Here's some hints on controlling this monster - and it truly is a monster issue for many of us. 

  1. Thirst.  You may be sloshing from coffee, soft drinks or tea, but these do not satisfy actual thirst and hydrate your body sufficiently.  Have a drink of water.  I find that splurging on a particular brand of bottled water, and having the bottle at hand all the time, works best for me.

  2. Mouth fuzz.   If your teeth and tongue are coated with plaque, you may be more likely to seek food, if only to dislodge some of it.   A good tooth-brushing, including the tongue, plus flossing, may delay your food craving.

  3. Need for nutrients.  If your diet is short of veggies, vitamins, minerals, antioxidants, Omega 3 and other valuable nutrients, your body knows!  It tells you to eat.  Unfortunately, if you continue to snack on sugary, salty snacks low in these vital nutrients your body is begging for, you make the situation worse, not better.  The more you weigh, the more of these nutrients are required, pound for pound, in order for you to feel right.  The more you want to eat. 

    Don't start a regimen of supplements unless you know what you are doing or check with your doctor, especially if you are taking any medications or have a medical condition.  Instead, improve your diet.

  4. Constipation.   This is a low grade discomfort, your body telling you something is wrong.  It may lead to a desire to stuff more into the top end to shove it out the bottom, to put it crudely.  However, unless the items you consume are water, water-rich items like fruit or soup, and high-fiber food, the situation gets worse, not better.

  5. Unhappiness.  Food is pleasure.   Pleasure takes your mind off the thing(s) you are unhappy or anxious about.  But it will not make you happy.   Analyze why you need this distraction.  Perhaps there isn't much you do about some unhappy situations, but at least recognize what they are and find the strength to accept them.  Also, try to substitute chewing gum, water, and nutritious munchies as much as possible.

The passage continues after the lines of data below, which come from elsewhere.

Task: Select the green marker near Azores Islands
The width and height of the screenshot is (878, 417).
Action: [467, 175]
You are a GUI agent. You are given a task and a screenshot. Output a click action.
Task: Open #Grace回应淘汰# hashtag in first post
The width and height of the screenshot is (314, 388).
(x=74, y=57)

  6. Boredom.   That's a biggie.   You can be bored watching the same trite shows on TV, playing the same mindless games on the computer or play-station, working at the same job or doing the same tasks over and over.   Sometimes you can get up and do something different, take a short brisk walk, try a different activity.  Often items that must be done can be accomplished with mindfulness, not just by rote.  With all the wonderful possibilities in the world, there's no excuse for being bored.

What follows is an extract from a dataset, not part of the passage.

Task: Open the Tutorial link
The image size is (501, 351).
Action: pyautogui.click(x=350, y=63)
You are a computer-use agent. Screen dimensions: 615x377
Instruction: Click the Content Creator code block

Food, when you aren't tummy hungry, can only bring you fleeting pleasure, it will not make you happy, long term.   Recognizing the difference between the two kinds of hunger is the first step to a solution.  When the munchies strike, ask yourself what kind of hunger it is, and why.  And keep in mind that food, after exercise or hard work, satisfies both tummy and mouth hunger in the most enjoyable way!